[WORK REQUIRED] Whatever the lines below say, output them exactly.

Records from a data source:
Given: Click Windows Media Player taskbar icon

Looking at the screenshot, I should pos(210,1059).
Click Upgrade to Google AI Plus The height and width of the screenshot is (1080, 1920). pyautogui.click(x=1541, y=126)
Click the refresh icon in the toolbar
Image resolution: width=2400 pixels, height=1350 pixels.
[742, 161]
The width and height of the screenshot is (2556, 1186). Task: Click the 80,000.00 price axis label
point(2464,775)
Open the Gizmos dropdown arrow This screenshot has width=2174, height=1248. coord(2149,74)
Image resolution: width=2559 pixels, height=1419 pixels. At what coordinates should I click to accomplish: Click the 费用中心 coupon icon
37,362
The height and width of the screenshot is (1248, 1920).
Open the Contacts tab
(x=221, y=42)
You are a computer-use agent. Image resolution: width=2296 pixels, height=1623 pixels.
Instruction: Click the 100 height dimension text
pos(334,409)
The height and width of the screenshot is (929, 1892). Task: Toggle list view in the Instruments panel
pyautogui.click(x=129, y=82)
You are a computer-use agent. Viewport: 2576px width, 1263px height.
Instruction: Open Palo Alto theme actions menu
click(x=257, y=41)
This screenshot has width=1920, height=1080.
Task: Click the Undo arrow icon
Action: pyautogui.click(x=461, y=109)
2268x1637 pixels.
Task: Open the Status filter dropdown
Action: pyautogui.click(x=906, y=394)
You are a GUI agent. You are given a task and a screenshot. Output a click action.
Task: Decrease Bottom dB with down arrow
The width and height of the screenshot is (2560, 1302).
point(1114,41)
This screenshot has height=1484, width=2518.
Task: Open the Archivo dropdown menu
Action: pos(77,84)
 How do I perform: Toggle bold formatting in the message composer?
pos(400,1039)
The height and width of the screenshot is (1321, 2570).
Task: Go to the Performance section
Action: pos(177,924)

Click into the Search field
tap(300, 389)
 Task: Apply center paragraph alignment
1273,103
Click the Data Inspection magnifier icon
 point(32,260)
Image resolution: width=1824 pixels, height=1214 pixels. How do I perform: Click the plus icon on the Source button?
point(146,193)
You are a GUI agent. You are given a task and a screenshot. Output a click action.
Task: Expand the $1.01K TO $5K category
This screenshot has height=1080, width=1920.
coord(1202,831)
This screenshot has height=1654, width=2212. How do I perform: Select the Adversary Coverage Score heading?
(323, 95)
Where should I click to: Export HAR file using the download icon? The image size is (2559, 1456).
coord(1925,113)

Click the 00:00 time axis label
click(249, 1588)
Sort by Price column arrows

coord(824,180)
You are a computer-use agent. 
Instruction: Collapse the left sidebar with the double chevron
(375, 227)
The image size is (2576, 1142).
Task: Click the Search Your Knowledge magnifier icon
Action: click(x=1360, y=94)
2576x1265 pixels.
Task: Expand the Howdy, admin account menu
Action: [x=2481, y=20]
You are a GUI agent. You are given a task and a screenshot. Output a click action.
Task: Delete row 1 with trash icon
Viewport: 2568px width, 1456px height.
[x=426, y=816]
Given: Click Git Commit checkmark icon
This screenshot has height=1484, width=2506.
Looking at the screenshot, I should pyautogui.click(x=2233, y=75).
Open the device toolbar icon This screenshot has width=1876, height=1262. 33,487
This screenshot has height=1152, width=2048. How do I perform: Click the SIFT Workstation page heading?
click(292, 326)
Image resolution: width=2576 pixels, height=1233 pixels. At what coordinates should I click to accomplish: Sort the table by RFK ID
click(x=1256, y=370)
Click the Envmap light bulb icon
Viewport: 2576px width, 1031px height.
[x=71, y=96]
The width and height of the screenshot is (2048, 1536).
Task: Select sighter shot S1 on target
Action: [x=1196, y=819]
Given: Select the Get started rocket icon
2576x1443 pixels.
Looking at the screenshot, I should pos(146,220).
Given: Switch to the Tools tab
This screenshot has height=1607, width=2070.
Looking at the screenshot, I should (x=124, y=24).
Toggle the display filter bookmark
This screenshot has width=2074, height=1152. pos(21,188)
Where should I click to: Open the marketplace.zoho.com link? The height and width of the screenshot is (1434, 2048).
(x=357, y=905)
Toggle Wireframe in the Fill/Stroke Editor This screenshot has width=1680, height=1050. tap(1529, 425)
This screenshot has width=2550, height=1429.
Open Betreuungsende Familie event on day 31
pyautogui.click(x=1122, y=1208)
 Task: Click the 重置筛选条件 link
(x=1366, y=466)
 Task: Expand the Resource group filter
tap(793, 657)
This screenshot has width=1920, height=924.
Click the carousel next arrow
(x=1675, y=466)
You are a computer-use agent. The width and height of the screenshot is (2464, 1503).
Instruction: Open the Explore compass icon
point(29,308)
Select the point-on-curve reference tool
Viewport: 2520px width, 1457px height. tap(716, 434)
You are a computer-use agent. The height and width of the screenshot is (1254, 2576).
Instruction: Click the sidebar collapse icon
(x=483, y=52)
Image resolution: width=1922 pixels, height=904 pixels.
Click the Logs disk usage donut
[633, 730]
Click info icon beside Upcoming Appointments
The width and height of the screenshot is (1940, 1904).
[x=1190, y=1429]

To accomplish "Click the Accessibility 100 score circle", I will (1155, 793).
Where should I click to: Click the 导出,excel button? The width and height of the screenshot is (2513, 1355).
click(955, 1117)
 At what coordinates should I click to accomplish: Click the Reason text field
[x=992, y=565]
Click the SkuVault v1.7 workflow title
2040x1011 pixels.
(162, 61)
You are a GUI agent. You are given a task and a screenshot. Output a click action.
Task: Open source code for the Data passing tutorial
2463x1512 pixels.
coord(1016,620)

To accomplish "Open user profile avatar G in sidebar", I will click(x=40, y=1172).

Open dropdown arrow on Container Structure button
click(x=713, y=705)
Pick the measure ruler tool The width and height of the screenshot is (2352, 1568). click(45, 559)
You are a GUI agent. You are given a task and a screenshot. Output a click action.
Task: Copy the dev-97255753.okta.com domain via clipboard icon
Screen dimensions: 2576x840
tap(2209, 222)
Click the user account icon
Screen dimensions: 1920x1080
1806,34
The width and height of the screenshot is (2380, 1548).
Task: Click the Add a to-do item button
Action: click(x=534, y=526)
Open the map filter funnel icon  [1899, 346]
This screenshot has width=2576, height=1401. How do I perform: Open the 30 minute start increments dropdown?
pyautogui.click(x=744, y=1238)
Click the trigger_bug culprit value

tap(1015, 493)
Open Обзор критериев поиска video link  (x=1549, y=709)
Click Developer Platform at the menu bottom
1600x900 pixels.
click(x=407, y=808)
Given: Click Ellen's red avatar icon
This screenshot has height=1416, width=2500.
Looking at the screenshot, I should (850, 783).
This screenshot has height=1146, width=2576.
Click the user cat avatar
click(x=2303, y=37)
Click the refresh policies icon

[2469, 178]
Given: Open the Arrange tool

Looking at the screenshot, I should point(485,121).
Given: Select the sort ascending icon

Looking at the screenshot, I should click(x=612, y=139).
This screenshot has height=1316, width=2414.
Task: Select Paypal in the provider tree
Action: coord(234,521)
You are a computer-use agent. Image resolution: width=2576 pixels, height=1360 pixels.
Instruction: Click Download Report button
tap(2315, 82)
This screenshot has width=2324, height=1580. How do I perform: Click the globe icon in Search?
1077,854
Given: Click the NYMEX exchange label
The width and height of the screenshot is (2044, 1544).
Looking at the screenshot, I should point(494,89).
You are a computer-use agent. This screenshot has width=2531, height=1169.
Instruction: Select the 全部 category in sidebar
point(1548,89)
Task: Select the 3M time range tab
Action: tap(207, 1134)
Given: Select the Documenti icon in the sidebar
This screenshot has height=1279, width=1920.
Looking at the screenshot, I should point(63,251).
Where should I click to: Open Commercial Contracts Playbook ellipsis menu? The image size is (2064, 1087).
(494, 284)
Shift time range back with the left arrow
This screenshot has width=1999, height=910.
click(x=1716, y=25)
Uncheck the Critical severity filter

[RESPONSE TO THIS EXERCISE]
Given: Click Windows Media Player taskbar icon

Looking at the screenshot, I should pos(210,1059).
Click Upgrade to Google AI Plus The height and width of the screenshot is (1080, 1920). pyautogui.click(x=1541, y=126)
Click the refresh icon in the toolbar
Image resolution: width=2400 pixels, height=1350 pixels.
[742, 161]
The width and height of the screenshot is (2556, 1186). Task: Click the 80,000.00 price axis label
point(2464,775)
Open the Gizmos dropdown arrow This screenshot has width=2174, height=1248. coord(2149,74)
Image resolution: width=2559 pixels, height=1419 pixels. At what coordinates should I click to accomplish: Click the 费用中心 coupon icon
37,362
The height and width of the screenshot is (1248, 1920).
Open the Contacts tab
(x=221, y=42)
You are a computer-use agent. Image resolution: width=2296 pixels, height=1623 pixels.
Instruction: Click the 100 height dimension text
pos(334,409)
The height and width of the screenshot is (929, 1892). Task: Toggle list view in the Instruments panel
pyautogui.click(x=129, y=82)
You are a computer-use agent. Viewport: 2576px width, 1263px height.
Instruction: Open Palo Alto theme actions menu
click(x=257, y=41)
This screenshot has width=1920, height=1080.
Task: Click the Undo arrow icon
Action: pyautogui.click(x=461, y=109)
2268x1637 pixels.
Task: Open the Status filter dropdown
Action: pyautogui.click(x=906, y=394)
You are a GUI agent. You are given a task and a screenshot. Output a click action.
Task: Decrease Bottom dB with down arrow
The width and height of the screenshot is (2560, 1302).
point(1114,41)
This screenshot has height=1484, width=2518.
Task: Open the Archivo dropdown menu
Action: pos(77,84)
 How do I perform: Toggle bold formatting in the message composer?
pos(400,1039)
The height and width of the screenshot is (1321, 2570).
Task: Go to the Performance section
Action: pos(177,924)

Click into the Search field
tap(300, 389)
 Task: Apply center paragraph alignment
1273,103
Click the Data Inspection magnifier icon
 point(32,260)
Image resolution: width=1824 pixels, height=1214 pixels. How do I perform: Click the plus icon on the Source button?
point(146,193)
You are a GUI agent. You are given a task and a screenshot. Output a click action.
Task: Expand the $1.01K TO $5K category
This screenshot has height=1080, width=1920.
coord(1202,831)
This screenshot has height=1654, width=2212. How do I perform: Select the Adversary Coverage Score heading?
(323, 95)
Where should I click to: Export HAR file using the download icon? The image size is (2559, 1456).
coord(1925,113)

Click the 00:00 time axis label
click(249, 1588)
Sort by Price column arrows

coord(824,180)
You are a computer-use agent. 
Instruction: Collapse the left sidebar with the double chevron
(375, 227)
The image size is (2576, 1142).
Task: Click the Search Your Knowledge magnifier icon
Action: click(x=1360, y=94)
2576x1265 pixels.
Task: Expand the Howdy, admin account menu
Action: [x=2481, y=20]
You are a GUI agent. You are given a task and a screenshot. Output a click action.
Task: Delete row 1 with trash icon
Viewport: 2568px width, 1456px height.
[x=426, y=816]
Given: Click Git Commit checkmark icon
This screenshot has height=1484, width=2506.
Looking at the screenshot, I should pyautogui.click(x=2233, y=75).
Open the device toolbar icon This screenshot has width=1876, height=1262. 33,487
This screenshot has height=1152, width=2048. How do I perform: Click the SIFT Workstation page heading?
click(292, 326)
Image resolution: width=2576 pixels, height=1233 pixels. At what coordinates should I click to accomplish: Sort the table by RFK ID
click(x=1256, y=370)
Click the Envmap light bulb icon
Viewport: 2576px width, 1031px height.
[x=71, y=96]
The width and height of the screenshot is (2048, 1536).
Task: Select sighter shot S1 on target
Action: [x=1196, y=819]
Given: Select the Get started rocket icon
2576x1443 pixels.
Looking at the screenshot, I should pos(146,220).
Given: Switch to the Tools tab
This screenshot has height=1607, width=2070.
Looking at the screenshot, I should (x=124, y=24).
Toggle the display filter bookmark
This screenshot has width=2074, height=1152. pos(21,188)
Where should I click to: Open the marketplace.zoho.com link? The height and width of the screenshot is (1434, 2048).
(x=357, y=905)
Toggle Wireframe in the Fill/Stroke Editor This screenshot has width=1680, height=1050. tap(1529, 425)
This screenshot has width=2550, height=1429.
Open Betreuungsende Familie event on day 31
pyautogui.click(x=1122, y=1208)
 Task: Click the 重置筛选条件 link
(x=1366, y=466)
 Task: Expand the Resource group filter
tap(793, 657)
This screenshot has width=1920, height=924.
Click the carousel next arrow
(x=1675, y=466)
You are a computer-use agent. The width and height of the screenshot is (2464, 1503).
Instruction: Open the Explore compass icon
point(29,308)
Select the point-on-curve reference tool
Viewport: 2520px width, 1457px height. tap(716, 434)
You are a computer-use agent. The height and width of the screenshot is (1254, 2576).
Instruction: Click the sidebar collapse icon
(x=483, y=52)
Image resolution: width=1922 pixels, height=904 pixels.
Click the Logs disk usage donut
[633, 730]
Click info icon beside Upcoming Appointments
The width and height of the screenshot is (1940, 1904).
[x=1190, y=1429]

To accomplish "Click the Accessibility 100 score circle", I will (1155, 793).
Where should I click to: Click the 导出,excel button? The width and height of the screenshot is (2513, 1355).
click(955, 1117)
 At what coordinates should I click to accomplish: Click the Reason text field
[x=992, y=565]
Click the SkuVault v1.7 workflow title
2040x1011 pixels.
(162, 61)
You are a GUI agent. You are given a task and a screenshot. Output a click action.
Task: Open source code for the Data passing tutorial
2463x1512 pixels.
coord(1016,620)

To accomplish "Open user profile avatar G in sidebar", I will click(x=40, y=1172).

Open dropdown arrow on Container Structure button
click(x=713, y=705)
Pick the measure ruler tool The width and height of the screenshot is (2352, 1568). click(45, 559)
You are a GUI agent. You are given a task and a screenshot. Output a click action.
Task: Copy the dev-97255753.okta.com domain via clipboard icon
Screen dimensions: 2576x840
tap(2209, 222)
Click the user account icon
Screen dimensions: 1920x1080
1806,34
The width and height of the screenshot is (2380, 1548).
Task: Click the Add a to-do item button
Action: click(x=534, y=526)
Open the map filter funnel icon  [1899, 346]
This screenshot has width=2576, height=1401. How do I perform: Open the 30 minute start increments dropdown?
pyautogui.click(x=744, y=1238)
Click the trigger_bug culprit value

tap(1015, 493)
Open Обзор критериев поиска video link  (x=1549, y=709)
Click Developer Platform at the menu bottom
1600x900 pixels.
click(x=407, y=808)
Given: Click Ellen's red avatar icon
This screenshot has height=1416, width=2500.
Looking at the screenshot, I should (850, 783).
This screenshot has height=1146, width=2576.
Click the user cat avatar
click(x=2303, y=37)
Click the refresh policies icon

[2469, 178]
Given: Open the Arrange tool

Looking at the screenshot, I should point(485,121).
Given: Select the sort ascending icon

Looking at the screenshot, I should click(x=612, y=139).
This screenshot has height=1316, width=2414.
Task: Select Paypal in the provider tree
Action: coord(234,521)
You are a computer-use agent. Image resolution: width=2576 pixels, height=1360 pixels.
Instruction: Click Download Report button
tap(2315, 82)
This screenshot has width=2324, height=1580. How do I perform: Click the globe icon in Search?
1077,854
Given: Click the NYMEX exchange label
The width and height of the screenshot is (2044, 1544).
Looking at the screenshot, I should point(494,89).
You are a computer-use agent. This screenshot has width=2531, height=1169.
Instruction: Select the 全部 category in sidebar
point(1548,89)
Task: Select the 3M time range tab
Action: tap(207, 1134)
Given: Select the Documenti icon in the sidebar
This screenshot has height=1279, width=1920.
Looking at the screenshot, I should point(63,251).
Where should I click to: Open Commercial Contracts Playbook ellipsis menu? The image size is (2064, 1087).
(494, 284)
Shift time range back with the left arrow
This screenshot has width=1999, height=910.
click(x=1716, y=25)
Uncheck the Critical severity filter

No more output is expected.